▶ _PROBLEM STATEMENT_
After counting the lines below that contain "Zahlungsmöglichkeiten", reply with that number alone.

▶ _DATA FOR REVIEW_
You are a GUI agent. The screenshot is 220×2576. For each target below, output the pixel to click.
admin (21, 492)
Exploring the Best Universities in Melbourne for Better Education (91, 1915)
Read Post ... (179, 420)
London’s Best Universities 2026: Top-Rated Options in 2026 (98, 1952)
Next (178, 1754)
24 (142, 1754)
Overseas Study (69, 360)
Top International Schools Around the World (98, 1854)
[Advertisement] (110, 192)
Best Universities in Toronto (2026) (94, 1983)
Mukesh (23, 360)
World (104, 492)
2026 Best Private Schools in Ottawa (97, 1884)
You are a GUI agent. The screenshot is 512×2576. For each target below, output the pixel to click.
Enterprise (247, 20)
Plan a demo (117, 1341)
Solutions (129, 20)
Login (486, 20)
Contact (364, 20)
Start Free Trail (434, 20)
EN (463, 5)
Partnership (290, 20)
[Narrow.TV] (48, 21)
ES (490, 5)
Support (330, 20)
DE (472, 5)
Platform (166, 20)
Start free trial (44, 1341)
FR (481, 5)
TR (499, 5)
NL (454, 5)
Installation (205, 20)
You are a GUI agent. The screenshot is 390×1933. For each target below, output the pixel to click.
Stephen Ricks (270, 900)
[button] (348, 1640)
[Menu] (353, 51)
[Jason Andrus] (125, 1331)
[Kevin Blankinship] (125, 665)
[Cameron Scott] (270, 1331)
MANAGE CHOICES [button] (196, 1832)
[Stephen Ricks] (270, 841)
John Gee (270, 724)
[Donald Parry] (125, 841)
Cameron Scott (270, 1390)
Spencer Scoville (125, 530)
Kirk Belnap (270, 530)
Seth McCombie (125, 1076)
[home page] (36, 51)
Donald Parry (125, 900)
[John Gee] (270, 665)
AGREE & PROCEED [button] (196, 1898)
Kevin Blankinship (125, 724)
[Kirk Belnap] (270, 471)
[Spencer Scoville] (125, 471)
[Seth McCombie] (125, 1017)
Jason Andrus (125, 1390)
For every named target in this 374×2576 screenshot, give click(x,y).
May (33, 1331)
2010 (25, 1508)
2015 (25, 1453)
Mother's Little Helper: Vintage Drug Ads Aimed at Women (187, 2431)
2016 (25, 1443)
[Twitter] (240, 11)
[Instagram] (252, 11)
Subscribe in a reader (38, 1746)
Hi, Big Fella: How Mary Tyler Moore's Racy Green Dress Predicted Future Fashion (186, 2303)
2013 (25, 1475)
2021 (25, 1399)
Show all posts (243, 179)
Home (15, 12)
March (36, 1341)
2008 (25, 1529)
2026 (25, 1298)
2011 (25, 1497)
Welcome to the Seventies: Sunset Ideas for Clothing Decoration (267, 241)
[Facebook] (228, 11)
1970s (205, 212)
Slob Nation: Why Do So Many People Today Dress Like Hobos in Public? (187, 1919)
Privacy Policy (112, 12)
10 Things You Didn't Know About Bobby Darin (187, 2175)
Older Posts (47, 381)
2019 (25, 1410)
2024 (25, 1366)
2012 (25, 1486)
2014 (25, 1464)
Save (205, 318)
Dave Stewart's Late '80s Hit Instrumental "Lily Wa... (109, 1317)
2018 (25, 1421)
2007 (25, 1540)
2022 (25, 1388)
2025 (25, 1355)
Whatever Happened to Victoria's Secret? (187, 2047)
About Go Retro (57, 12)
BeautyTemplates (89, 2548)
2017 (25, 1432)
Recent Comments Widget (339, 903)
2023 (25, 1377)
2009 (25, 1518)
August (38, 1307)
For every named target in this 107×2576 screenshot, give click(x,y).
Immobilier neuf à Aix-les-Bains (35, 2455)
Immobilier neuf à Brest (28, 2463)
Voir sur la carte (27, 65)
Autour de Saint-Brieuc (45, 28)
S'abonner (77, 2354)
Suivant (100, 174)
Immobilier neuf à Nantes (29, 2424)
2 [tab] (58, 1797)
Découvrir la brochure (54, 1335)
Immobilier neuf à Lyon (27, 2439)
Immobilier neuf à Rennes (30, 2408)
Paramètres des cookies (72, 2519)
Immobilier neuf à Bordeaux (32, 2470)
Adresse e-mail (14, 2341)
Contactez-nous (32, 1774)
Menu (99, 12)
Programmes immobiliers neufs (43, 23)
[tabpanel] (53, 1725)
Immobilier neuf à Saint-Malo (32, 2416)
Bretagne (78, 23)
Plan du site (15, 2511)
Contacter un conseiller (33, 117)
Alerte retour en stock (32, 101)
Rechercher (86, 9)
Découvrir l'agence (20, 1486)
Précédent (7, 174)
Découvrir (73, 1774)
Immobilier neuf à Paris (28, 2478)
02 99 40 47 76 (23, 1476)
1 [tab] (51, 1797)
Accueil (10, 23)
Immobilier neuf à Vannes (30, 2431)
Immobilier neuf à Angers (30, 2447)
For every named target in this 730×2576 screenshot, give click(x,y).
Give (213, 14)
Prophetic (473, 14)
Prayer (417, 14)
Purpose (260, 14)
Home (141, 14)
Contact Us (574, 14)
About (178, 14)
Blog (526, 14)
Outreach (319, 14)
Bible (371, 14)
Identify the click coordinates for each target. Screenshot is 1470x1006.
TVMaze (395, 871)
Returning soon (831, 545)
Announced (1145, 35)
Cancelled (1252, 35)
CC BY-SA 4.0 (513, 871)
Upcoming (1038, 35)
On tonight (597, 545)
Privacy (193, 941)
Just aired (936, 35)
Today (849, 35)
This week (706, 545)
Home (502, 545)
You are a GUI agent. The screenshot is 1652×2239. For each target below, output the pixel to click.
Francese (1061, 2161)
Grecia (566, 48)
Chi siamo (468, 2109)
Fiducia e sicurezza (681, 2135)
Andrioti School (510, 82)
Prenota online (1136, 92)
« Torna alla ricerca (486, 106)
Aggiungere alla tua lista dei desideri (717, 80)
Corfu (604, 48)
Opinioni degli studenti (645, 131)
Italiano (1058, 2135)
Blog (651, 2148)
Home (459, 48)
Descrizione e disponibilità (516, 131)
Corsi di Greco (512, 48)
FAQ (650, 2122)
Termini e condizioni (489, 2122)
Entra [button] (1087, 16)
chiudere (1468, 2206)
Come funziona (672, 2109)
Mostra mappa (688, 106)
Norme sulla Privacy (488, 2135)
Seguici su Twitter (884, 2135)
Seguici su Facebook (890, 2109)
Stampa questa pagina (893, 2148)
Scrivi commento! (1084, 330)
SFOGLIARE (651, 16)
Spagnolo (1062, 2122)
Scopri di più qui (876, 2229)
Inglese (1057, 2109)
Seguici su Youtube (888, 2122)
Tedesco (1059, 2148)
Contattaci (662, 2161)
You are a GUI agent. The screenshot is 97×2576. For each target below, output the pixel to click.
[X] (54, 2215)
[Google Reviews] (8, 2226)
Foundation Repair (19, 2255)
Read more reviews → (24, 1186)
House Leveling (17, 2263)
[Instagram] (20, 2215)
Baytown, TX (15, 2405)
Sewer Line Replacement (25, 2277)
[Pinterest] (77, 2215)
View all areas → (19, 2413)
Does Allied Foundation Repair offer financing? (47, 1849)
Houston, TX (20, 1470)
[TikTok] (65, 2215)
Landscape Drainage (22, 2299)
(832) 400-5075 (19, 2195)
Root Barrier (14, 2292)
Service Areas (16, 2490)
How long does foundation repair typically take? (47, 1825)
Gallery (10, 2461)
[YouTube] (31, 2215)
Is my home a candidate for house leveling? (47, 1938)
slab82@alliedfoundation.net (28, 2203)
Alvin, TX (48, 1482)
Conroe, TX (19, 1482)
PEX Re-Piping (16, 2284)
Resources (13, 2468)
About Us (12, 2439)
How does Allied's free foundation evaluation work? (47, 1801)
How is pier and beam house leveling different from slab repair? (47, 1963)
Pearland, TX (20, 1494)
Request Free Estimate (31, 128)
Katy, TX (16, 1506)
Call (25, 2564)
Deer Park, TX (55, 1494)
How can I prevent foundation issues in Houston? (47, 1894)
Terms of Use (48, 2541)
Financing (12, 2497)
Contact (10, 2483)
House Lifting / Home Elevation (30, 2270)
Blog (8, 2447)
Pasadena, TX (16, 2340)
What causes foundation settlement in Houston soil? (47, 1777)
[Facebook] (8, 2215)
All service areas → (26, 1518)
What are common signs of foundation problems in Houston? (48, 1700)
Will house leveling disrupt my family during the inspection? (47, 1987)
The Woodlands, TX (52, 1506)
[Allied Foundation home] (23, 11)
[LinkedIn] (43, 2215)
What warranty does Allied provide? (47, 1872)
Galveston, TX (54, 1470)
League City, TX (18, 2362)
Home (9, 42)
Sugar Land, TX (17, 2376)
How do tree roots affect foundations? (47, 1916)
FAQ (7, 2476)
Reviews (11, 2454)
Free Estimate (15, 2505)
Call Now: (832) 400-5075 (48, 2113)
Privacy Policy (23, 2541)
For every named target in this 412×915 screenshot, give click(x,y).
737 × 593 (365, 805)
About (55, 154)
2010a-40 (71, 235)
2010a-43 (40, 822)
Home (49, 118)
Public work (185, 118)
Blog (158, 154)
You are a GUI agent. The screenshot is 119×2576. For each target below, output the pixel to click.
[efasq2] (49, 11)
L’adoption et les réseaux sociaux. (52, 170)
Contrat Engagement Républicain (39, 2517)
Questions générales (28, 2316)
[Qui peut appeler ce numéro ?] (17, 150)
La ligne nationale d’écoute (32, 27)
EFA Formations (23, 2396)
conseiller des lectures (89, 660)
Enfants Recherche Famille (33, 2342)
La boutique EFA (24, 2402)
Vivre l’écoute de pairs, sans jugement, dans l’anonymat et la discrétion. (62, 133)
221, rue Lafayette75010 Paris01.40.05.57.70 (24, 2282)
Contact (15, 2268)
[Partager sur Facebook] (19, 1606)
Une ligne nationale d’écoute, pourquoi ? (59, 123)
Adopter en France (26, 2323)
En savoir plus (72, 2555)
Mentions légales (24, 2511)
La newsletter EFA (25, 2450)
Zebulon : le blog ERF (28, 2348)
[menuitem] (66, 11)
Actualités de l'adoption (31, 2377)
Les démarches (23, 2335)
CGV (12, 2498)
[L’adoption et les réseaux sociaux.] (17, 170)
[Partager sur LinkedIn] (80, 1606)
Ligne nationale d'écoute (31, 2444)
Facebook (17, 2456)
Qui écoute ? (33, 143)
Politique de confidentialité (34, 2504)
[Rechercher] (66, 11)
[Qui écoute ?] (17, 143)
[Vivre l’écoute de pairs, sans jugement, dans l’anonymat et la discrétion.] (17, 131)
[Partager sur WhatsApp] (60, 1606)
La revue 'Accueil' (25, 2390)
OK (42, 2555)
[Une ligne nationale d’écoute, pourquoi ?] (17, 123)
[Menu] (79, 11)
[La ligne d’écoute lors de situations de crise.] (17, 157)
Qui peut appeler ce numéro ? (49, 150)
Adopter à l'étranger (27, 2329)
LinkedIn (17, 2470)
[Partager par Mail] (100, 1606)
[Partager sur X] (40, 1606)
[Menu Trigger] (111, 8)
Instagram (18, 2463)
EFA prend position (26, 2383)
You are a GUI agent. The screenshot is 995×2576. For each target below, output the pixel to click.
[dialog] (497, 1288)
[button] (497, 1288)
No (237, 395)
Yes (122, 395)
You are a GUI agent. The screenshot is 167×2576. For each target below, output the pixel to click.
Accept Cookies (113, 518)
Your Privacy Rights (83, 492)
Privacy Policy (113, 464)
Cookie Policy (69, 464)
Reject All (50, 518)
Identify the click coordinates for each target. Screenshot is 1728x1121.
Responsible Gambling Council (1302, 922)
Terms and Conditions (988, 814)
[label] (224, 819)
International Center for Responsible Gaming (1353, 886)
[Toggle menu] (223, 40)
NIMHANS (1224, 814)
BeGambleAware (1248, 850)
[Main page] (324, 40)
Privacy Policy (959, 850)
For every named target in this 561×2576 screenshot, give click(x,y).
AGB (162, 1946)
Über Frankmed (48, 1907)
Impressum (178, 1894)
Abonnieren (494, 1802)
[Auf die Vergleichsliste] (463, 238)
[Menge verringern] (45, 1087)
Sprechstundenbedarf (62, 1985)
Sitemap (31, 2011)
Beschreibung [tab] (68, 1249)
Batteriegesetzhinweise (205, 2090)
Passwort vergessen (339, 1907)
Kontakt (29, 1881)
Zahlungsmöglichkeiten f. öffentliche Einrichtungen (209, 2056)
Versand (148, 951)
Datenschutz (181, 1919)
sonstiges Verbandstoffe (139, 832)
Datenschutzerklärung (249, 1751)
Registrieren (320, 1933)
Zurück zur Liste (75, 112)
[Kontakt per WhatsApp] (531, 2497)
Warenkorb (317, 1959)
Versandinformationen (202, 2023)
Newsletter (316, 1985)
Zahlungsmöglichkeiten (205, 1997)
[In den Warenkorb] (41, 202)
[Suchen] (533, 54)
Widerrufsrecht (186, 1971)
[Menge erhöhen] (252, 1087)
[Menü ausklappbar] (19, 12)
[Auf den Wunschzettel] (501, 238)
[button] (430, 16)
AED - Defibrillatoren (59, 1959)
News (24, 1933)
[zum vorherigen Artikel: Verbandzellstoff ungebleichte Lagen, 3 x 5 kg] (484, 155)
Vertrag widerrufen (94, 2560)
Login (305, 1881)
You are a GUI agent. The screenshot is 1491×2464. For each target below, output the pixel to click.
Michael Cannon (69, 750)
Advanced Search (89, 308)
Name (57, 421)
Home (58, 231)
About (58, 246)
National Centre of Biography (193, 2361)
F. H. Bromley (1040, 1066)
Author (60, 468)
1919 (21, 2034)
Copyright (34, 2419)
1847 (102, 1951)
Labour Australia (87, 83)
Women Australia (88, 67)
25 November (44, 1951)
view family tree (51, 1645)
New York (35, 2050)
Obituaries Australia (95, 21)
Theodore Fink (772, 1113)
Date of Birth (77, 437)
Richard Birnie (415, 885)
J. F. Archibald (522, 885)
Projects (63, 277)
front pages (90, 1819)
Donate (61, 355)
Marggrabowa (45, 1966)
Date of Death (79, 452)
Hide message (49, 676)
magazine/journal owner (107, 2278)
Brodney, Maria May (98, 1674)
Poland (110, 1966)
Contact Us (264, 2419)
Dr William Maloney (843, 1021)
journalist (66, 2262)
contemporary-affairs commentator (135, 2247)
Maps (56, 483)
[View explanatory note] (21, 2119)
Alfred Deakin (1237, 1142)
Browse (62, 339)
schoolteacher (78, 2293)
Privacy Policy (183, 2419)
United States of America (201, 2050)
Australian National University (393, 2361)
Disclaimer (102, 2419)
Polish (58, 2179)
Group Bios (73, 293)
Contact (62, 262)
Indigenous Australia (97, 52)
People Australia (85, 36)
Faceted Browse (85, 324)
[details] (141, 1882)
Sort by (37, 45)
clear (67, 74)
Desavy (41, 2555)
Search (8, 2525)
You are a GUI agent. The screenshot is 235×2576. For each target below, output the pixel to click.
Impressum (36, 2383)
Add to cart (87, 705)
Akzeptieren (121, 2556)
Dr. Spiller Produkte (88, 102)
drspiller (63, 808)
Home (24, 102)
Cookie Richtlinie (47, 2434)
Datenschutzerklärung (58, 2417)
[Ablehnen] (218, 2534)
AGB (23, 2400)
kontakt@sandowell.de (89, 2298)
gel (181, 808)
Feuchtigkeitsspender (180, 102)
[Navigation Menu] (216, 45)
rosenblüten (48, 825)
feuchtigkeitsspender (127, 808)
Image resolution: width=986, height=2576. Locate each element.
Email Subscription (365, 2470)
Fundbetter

▶ _REPLY_
2